[Extrait choisi]

Dévoiler le potentiel de la matière
Geneviève LeBel
Geneviève LeBel — Anatomies de papier, forêts intérieures
Chez Geneviève LeBel, la figure ne s’érige pas contre la matière : elle émerge d’elle. Le papier — non pas support mais substrat vivant — se gauchit, se plisse, se feuillette ; il retient dans ses fibres une mémoire végétale. Ce qui affleure n’est jamais une “statue” au sens classique, mais une géologie du corps : bustes lacunaires, têtes relevées vers la lumière, silhouettes éclatées dont les strates évoquent tour à tour écorces, nids, alvéoles. LeBel travaille au plus près du cycle du vivant : de l’arbre à la pâte, du fragment à la forme, de la ruine à la naissance.
L’enfance traverse l’œuvre, non comme sujet illustratif mais comme puissance de reprise : un élan premier, ludique et grave, qui accepte l’imperfection et la transforme en nécessité plastique. On lit, dans les cicatrices d’adhésif, les sutures de plâtre et les bandes déchirées, une grammaire du pansement plutôt que de la finition. Cette esthétique du soin — bander, assembler, hisser — donne aux figures une vulnérabilité active : elles tiennent non pas par fermeture mais par hospitalité aux failles. Leur verticalité, souvent très épurée (piédestaux minces, tiges d’acier, fût cylindrique), frôle l’architecture : le corps devient colonne, la tête belvédère, la cage thoracique charpente. Ce sont des paysages intérieurs.

[/Extrait choisi]
[Entrées à examiner]

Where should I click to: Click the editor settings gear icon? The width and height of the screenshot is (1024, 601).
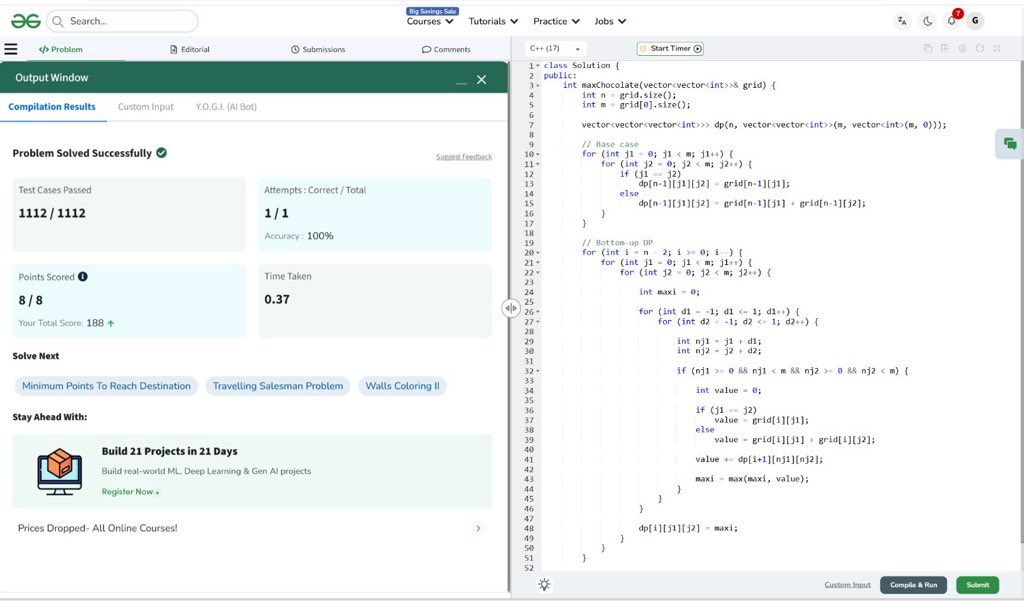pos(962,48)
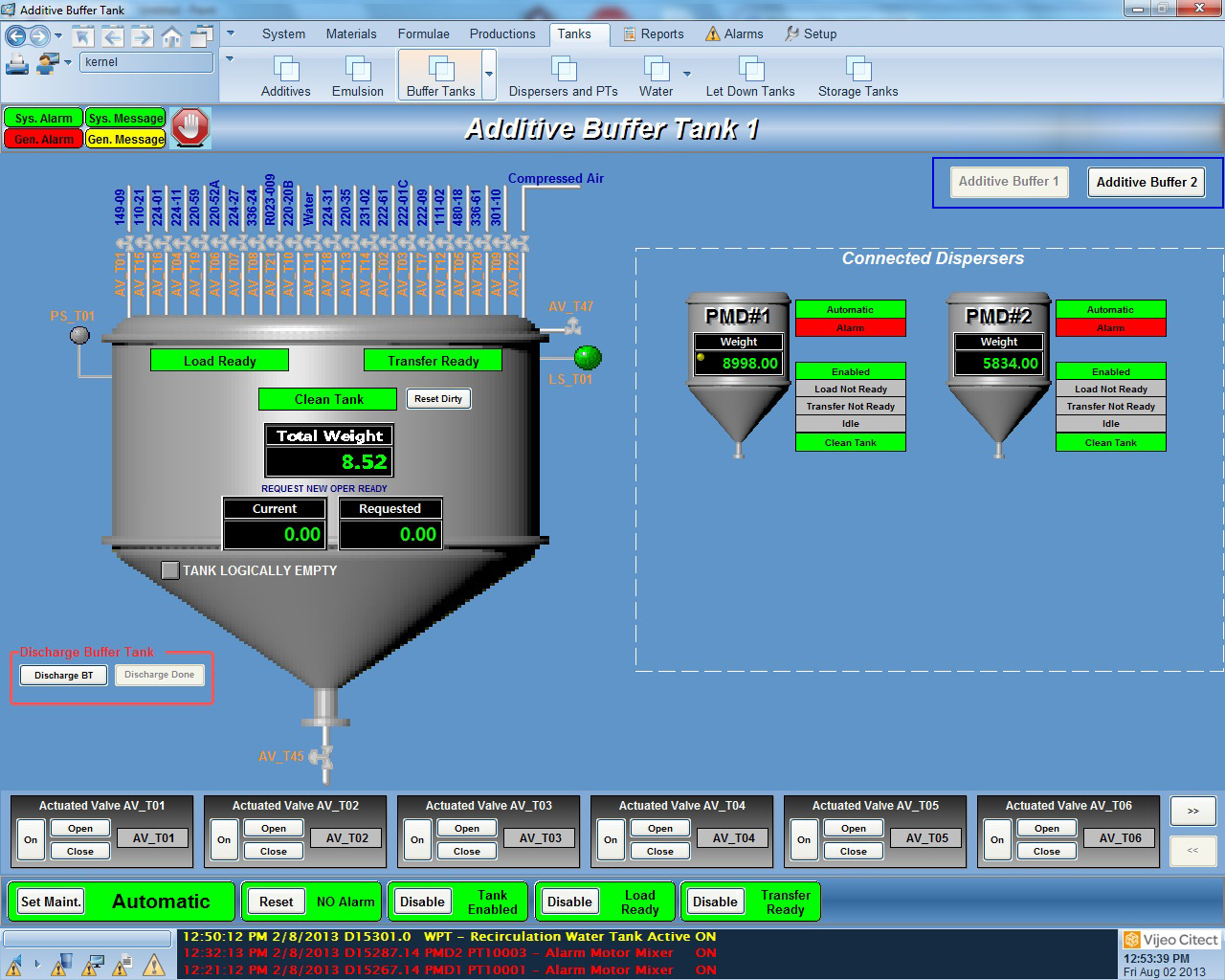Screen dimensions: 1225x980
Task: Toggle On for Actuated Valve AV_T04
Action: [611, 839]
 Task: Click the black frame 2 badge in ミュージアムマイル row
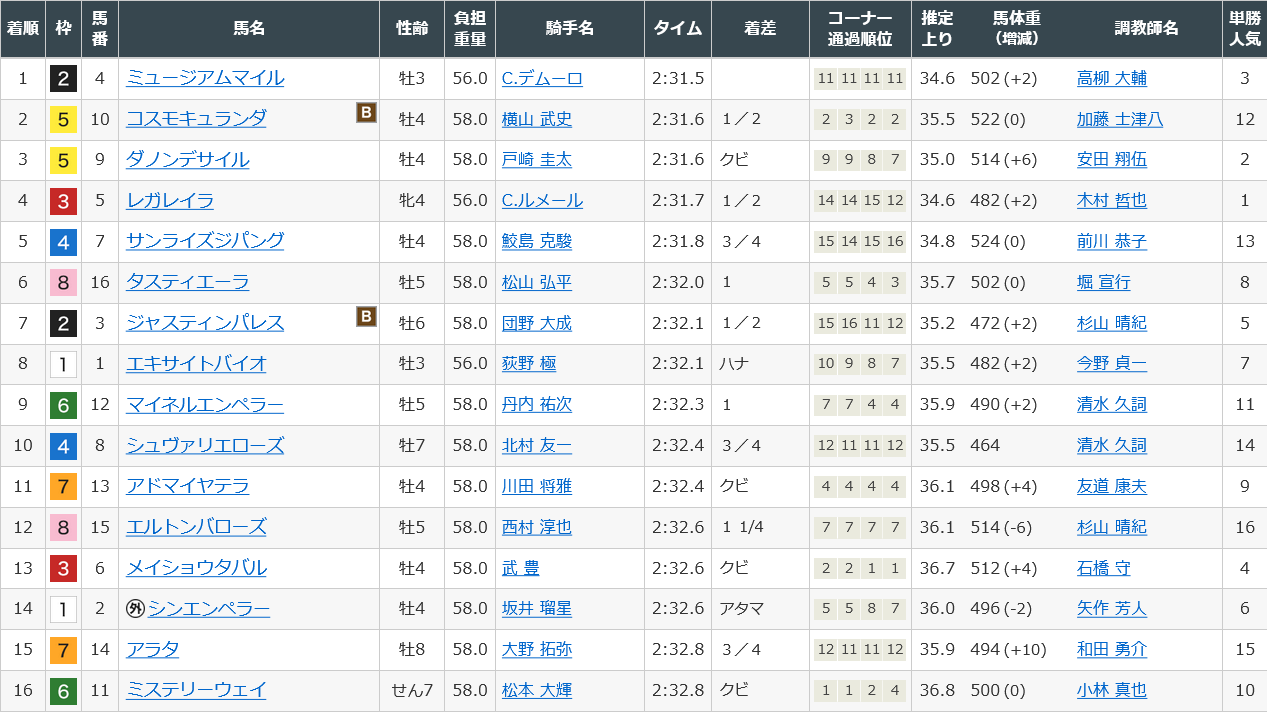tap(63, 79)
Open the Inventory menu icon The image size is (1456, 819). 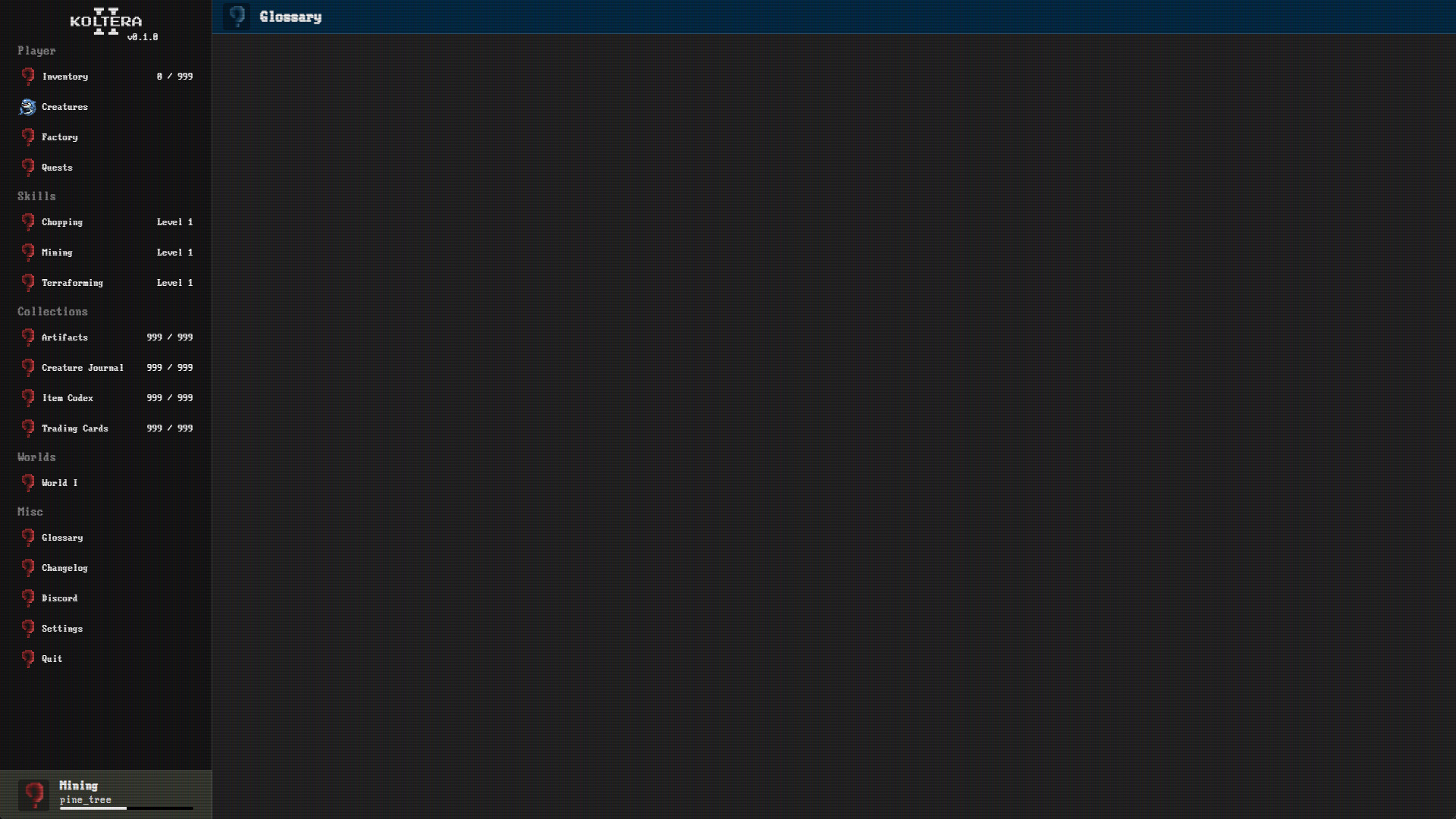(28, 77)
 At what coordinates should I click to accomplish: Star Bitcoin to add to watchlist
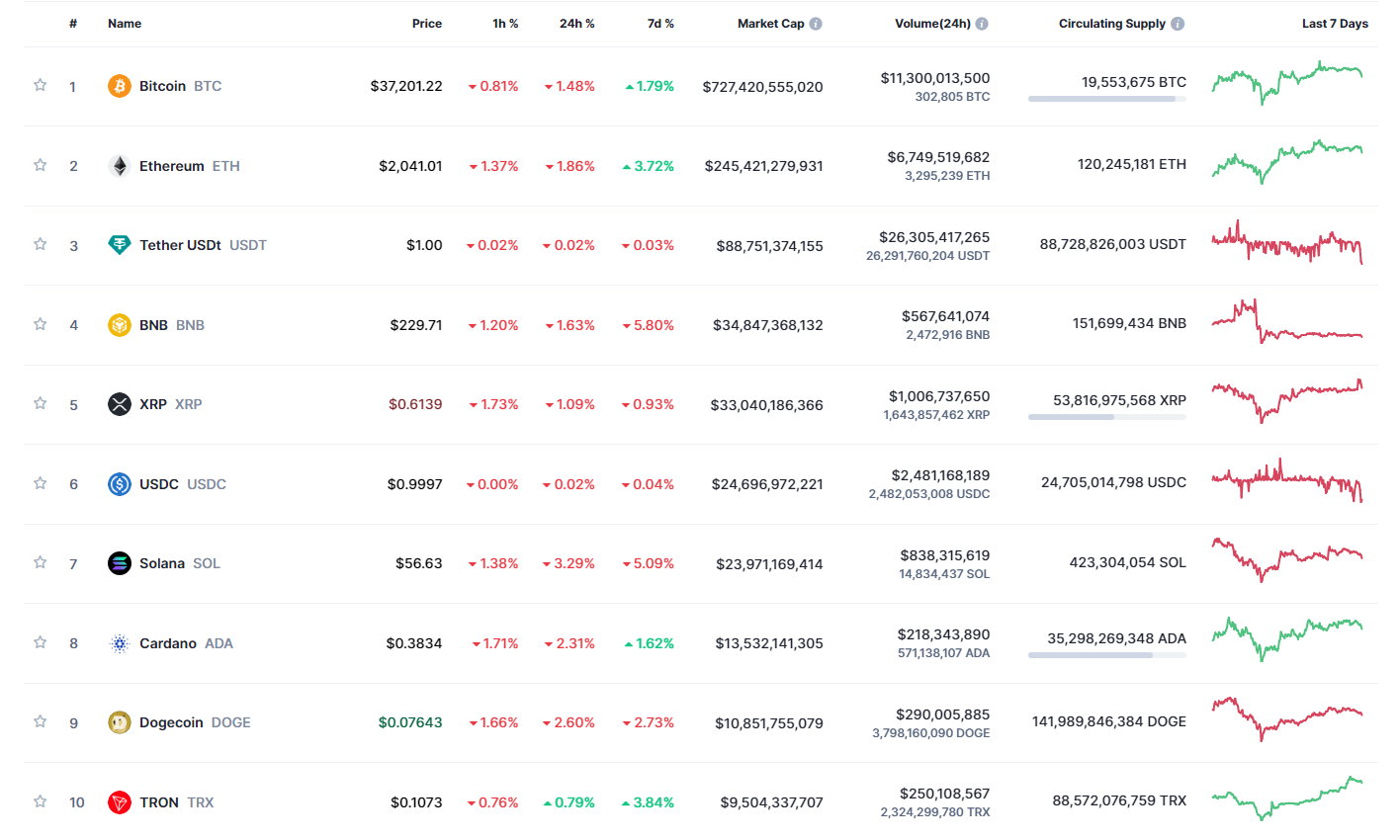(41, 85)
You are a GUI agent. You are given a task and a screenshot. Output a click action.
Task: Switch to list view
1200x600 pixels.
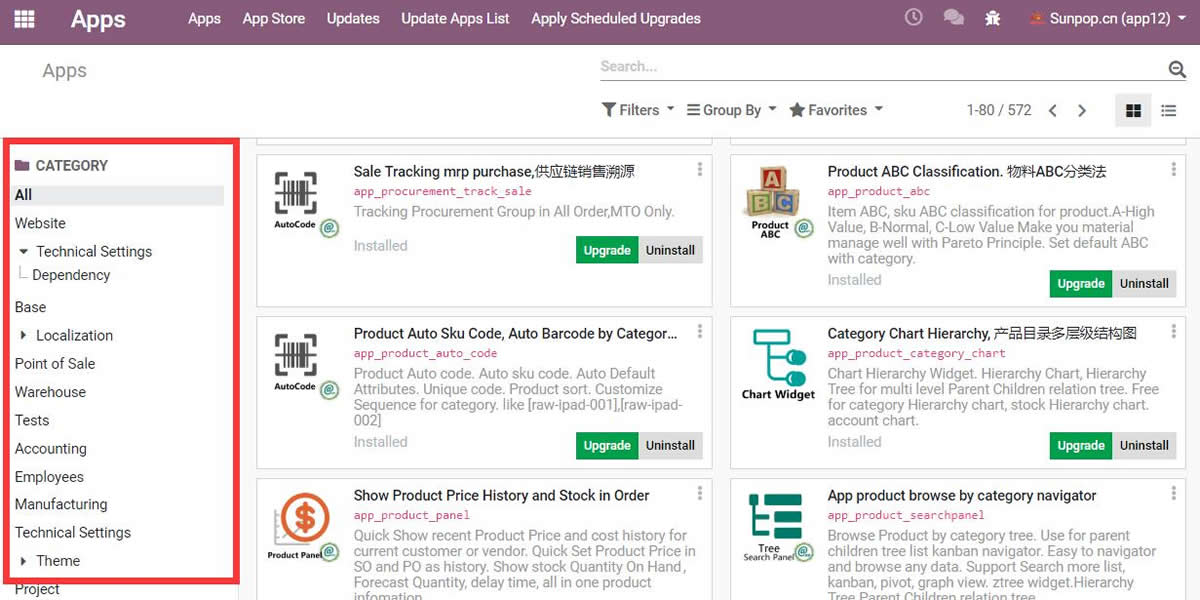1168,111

[/Entrées à examiner]

▶ [Ce qui est demandé]:
**A)** Transcrivez le passage de l'extrait sur Geneviève LeBel qui va de « L’enfance traverse l’œuvre, non » à « des paysages intérieurs. ».
**B)** Dans l'extrait sur Geneviève LeBel, que devient la tête quand le corps devient colonne ?

▶ [Résultats par consigne]:
**A)**
L’enfance traverse l’œuvre, non comme sujet illustratif mais comme puissance de reprise : un élan premier, ludique et grave, qui accepte l’imperfection et la transforme en nécessité plastique. On lit, dans les cicatrices d’adhésif, les sutures de plâtre et les bandes déchirées, une grammaire du pansement plutôt que de la finition. Cette esthétique du soin — bander, assembler, hisser — donne aux figures une vulnérabilité active : elles tiennent non pas par fermeture mais par hospitalité aux failles. Leur verticalité, souvent très épurée (piédestaux minces, tiges d’acier, fût cylindrique), frôle l’architecture : le corps devient colonne, la tête belvédère, la cage thoracique charpente. Ce sont des paysages intérieurs.

**B)** Un belvédère.